## Data in this exercise:
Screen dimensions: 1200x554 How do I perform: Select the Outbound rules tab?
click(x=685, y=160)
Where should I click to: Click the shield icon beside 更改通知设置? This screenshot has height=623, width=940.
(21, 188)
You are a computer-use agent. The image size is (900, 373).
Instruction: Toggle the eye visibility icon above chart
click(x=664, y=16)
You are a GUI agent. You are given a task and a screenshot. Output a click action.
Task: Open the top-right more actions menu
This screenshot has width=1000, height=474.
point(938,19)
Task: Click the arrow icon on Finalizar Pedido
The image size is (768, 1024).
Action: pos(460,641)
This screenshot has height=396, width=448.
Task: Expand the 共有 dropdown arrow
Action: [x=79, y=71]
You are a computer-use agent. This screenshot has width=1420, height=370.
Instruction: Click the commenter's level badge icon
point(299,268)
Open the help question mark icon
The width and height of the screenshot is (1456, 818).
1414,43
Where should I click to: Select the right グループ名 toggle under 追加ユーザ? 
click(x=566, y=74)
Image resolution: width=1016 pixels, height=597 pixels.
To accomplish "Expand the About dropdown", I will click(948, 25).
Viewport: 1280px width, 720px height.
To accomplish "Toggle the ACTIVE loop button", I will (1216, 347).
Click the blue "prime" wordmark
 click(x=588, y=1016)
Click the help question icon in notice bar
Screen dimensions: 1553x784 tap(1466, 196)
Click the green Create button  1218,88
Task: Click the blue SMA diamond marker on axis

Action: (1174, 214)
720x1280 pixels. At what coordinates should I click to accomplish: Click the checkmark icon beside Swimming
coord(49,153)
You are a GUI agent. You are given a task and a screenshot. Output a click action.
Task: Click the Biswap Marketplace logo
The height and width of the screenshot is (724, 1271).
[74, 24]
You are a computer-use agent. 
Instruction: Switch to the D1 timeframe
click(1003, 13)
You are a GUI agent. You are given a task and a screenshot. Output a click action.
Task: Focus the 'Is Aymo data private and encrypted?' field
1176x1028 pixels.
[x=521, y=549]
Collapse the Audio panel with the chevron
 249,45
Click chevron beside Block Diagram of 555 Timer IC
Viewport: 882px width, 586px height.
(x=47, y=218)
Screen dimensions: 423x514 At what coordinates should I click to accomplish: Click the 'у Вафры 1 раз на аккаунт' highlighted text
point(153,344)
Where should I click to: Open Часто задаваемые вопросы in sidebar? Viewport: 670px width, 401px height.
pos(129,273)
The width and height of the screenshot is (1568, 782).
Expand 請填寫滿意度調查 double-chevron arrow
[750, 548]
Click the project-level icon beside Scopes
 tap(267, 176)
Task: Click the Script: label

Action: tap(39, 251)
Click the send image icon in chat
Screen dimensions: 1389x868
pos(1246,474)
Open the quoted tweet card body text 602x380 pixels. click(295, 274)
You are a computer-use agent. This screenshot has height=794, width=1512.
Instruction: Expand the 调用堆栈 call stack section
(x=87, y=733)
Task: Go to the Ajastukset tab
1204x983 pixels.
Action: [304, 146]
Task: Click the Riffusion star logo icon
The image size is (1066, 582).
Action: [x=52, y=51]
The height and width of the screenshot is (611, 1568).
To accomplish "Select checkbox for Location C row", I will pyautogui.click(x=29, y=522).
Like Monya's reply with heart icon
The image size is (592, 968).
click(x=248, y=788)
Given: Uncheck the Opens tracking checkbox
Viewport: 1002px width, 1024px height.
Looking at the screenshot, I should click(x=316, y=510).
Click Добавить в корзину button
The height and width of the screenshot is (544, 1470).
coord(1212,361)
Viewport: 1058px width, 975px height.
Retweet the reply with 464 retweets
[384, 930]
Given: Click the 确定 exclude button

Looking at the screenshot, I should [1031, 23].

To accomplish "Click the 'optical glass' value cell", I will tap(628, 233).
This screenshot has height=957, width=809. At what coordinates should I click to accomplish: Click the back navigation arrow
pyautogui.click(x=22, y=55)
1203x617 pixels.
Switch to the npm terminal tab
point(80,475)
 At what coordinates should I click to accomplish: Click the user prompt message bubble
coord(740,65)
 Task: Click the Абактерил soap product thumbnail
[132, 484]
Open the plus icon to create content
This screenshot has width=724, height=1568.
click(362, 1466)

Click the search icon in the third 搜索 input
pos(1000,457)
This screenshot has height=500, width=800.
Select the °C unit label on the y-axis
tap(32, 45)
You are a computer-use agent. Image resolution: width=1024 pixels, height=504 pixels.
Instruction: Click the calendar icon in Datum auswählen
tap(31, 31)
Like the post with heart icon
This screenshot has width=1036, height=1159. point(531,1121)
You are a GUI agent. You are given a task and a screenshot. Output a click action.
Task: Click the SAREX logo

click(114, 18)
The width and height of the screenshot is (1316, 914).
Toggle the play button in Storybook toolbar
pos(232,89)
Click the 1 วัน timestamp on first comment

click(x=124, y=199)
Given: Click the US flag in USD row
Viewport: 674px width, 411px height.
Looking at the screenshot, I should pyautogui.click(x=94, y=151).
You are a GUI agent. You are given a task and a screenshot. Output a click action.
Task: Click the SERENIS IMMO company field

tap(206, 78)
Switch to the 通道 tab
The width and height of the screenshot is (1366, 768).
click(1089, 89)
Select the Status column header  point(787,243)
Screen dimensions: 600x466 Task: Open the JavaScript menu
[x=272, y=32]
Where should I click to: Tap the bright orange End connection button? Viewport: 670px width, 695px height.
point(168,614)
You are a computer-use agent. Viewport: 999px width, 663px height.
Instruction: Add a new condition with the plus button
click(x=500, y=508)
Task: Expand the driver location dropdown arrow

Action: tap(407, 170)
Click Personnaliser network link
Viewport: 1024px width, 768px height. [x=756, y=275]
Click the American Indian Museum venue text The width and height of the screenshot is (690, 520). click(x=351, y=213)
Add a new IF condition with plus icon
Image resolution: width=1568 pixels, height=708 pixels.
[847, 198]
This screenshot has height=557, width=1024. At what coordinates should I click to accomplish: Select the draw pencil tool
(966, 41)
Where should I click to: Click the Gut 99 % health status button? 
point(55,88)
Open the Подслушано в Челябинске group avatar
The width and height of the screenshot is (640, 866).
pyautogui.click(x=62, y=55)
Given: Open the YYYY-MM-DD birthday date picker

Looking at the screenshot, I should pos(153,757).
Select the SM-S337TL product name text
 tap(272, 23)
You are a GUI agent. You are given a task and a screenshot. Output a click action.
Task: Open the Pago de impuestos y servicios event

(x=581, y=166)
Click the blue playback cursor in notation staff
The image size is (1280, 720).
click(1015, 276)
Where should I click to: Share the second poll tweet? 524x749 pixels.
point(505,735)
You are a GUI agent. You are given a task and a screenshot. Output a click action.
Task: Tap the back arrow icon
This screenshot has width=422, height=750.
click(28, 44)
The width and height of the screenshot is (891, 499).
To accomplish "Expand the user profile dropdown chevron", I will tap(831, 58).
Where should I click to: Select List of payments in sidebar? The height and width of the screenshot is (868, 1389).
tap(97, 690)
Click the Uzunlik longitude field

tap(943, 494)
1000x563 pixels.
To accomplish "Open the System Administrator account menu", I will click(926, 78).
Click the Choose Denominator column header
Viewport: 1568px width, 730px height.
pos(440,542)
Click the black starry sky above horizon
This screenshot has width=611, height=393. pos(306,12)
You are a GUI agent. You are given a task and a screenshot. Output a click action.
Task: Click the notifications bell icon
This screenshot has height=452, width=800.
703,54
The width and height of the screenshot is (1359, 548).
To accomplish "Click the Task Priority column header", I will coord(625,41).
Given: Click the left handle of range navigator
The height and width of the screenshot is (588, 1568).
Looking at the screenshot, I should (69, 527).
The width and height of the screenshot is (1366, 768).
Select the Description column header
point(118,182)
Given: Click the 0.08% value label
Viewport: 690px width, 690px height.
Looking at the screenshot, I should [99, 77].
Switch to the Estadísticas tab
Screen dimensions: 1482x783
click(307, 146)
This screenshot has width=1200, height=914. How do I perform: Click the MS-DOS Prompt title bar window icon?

## Problem statement:
Starting with the line that holds "This screenshot has width=422, height=750.", copy every line through the end of the data above. Reproduce them exactly, with no other material.

## Result below:
This screenshot has width=422, height=750.
click(28, 44)
The width and height of the screenshot is (891, 499).
To accomplish "Expand the user profile dropdown chevron", I will tap(831, 58).
Where should I click to: Select List of payments in sidebar? The height and width of the screenshot is (868, 1389).
tap(97, 690)
Click the Uzunlik longitude field

tap(943, 494)
1000x563 pixels.
To accomplish "Open the System Administrator account menu", I will click(926, 78).
Click the Choose Denominator column header
Viewport: 1568px width, 730px height.
pos(440,542)
Click the black starry sky above horizon
This screenshot has width=611, height=393. pos(306,12)
You are a GUI agent. You are given a task and a screenshot. Output a click action.
Task: Click the notifications bell icon
This screenshot has height=452, width=800.
703,54
The width and height of the screenshot is (1359, 548).
To accomplish "Click the Task Priority column header", I will coord(625,41).
Given: Click the left handle of range navigator
The height and width of the screenshot is (588, 1568).
Looking at the screenshot, I should (69, 527).
The width and height of the screenshot is (1366, 768).
Select the Description column header
point(118,182)
Given: Click the 0.08% value label
Viewport: 690px width, 690px height.
Looking at the screenshot, I should [99, 77].
Switch to the Estadísticas tab
Screen dimensions: 1482x783
click(307, 146)
This screenshot has width=1200, height=914. How do I perform: Click the MS-DOS Prompt title bar window icon?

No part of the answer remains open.